## Objective
Copy the material below line for line, changing nothing.

## Task data
-----

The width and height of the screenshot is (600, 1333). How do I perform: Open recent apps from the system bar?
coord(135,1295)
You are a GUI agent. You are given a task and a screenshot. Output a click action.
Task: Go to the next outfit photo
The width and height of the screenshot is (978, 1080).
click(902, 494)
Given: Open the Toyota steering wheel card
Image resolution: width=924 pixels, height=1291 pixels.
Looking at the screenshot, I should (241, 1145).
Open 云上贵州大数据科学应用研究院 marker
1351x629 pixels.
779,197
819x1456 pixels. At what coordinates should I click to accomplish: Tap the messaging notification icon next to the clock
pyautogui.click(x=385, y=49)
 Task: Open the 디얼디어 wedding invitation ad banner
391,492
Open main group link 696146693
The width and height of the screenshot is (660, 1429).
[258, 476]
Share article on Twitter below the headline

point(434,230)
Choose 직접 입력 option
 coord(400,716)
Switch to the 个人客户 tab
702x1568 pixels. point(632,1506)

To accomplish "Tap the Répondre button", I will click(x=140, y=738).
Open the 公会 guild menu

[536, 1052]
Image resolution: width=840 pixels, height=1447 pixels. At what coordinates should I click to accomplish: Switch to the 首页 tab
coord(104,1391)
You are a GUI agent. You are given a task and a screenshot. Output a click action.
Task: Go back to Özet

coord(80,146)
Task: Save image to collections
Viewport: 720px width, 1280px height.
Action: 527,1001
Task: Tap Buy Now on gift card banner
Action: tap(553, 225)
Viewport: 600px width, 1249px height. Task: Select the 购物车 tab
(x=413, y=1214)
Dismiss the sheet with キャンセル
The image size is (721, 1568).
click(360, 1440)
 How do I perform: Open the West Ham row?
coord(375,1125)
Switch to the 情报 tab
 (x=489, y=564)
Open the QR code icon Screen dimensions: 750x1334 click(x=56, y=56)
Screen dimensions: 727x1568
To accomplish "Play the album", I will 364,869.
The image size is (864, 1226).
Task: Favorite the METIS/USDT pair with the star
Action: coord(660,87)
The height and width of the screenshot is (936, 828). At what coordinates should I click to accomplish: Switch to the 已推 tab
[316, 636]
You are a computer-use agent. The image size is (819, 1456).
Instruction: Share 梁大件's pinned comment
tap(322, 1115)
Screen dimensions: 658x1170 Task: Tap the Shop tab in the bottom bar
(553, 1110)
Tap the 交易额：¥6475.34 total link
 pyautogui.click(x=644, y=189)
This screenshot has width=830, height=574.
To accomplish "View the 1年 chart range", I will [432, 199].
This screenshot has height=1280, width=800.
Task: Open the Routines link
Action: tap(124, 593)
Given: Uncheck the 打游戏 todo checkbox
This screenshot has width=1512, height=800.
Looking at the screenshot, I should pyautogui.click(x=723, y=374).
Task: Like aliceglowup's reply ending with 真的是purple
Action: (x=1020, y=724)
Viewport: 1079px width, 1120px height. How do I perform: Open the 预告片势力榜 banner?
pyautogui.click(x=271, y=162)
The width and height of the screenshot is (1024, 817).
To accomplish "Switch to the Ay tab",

-----

## Response to the task
The width and height of the screenshot is (600, 1333). How do I perform: Open recent apps from the system bar?
coord(135,1295)
You are a GUI agent. You are given a task and a screenshot. Output a click action.
Task: Go to the next outfit photo
The width and height of the screenshot is (978, 1080).
click(902, 494)
Given: Open the Toyota steering wheel card
Image resolution: width=924 pixels, height=1291 pixels.
Looking at the screenshot, I should (241, 1145).
Open 云上贵州大数据科学应用研究院 marker
1351x629 pixels.
779,197
819x1456 pixels. At what coordinates should I click to accomplish: Tap the messaging notification icon next to the clock
pyautogui.click(x=385, y=49)
 Task: Open the 디얼디어 wedding invitation ad banner
391,492
Open main group link 696146693
The width and height of the screenshot is (660, 1429).
[258, 476]
Share article on Twitter below the headline

point(434,230)
Choose 직접 입력 option
 coord(400,716)
Switch to the 个人客户 tab
702x1568 pixels. point(632,1506)

To accomplish "Tap the Répondre button", I will click(x=140, y=738).
Open the 公会 guild menu

[536, 1052]
Image resolution: width=840 pixels, height=1447 pixels. At what coordinates should I click to accomplish: Switch to the 首页 tab
coord(104,1391)
You are a GUI agent. You are given a task and a screenshot. Output a click action.
Task: Go back to Özet

coord(80,146)
Task: Save image to collections
Viewport: 720px width, 1280px height.
Action: 527,1001
Task: Tap Buy Now on gift card banner
Action: tap(553, 225)
Viewport: 600px width, 1249px height. Task: Select the 购物车 tab
(x=413, y=1214)
Dismiss the sheet with キャンセル
The image size is (721, 1568).
click(360, 1440)
 How do I perform: Open the West Ham row?
coord(375,1125)
Switch to the 情报 tab
 (x=489, y=564)
Open the QR code icon Screen dimensions: 750x1334 click(x=56, y=56)
Screen dimensions: 727x1568
To accomplish "Play the album", I will 364,869.
The image size is (864, 1226).
Task: Favorite the METIS/USDT pair with the star
Action: coord(660,87)
The height and width of the screenshot is (936, 828). At what coordinates should I click to accomplish: Switch to the 已推 tab
[316, 636]
You are a computer-use agent. The image size is (819, 1456).
Instruction: Share 梁大件's pinned comment
tap(322, 1115)
Screen dimensions: 658x1170 Task: Tap the Shop tab in the bottom bar
(553, 1110)
Tap the 交易额：¥6475.34 total link
 pyautogui.click(x=644, y=189)
This screenshot has width=830, height=574.
To accomplish "View the 1年 chart range", I will [432, 199].
This screenshot has height=1280, width=800.
Task: Open the Routines link
Action: tap(124, 593)
Given: Uncheck the 打游戏 todo checkbox
This screenshot has width=1512, height=800.
Looking at the screenshot, I should pyautogui.click(x=723, y=374).
Task: Like aliceglowup's reply ending with 真的是purple
Action: (x=1020, y=724)
Viewport: 1079px width, 1120px height. How do I perform: Open the 预告片势力榜 banner?
pyautogui.click(x=271, y=162)
The width and height of the screenshot is (1024, 817).
To accomplish "Switch to the Ay tab",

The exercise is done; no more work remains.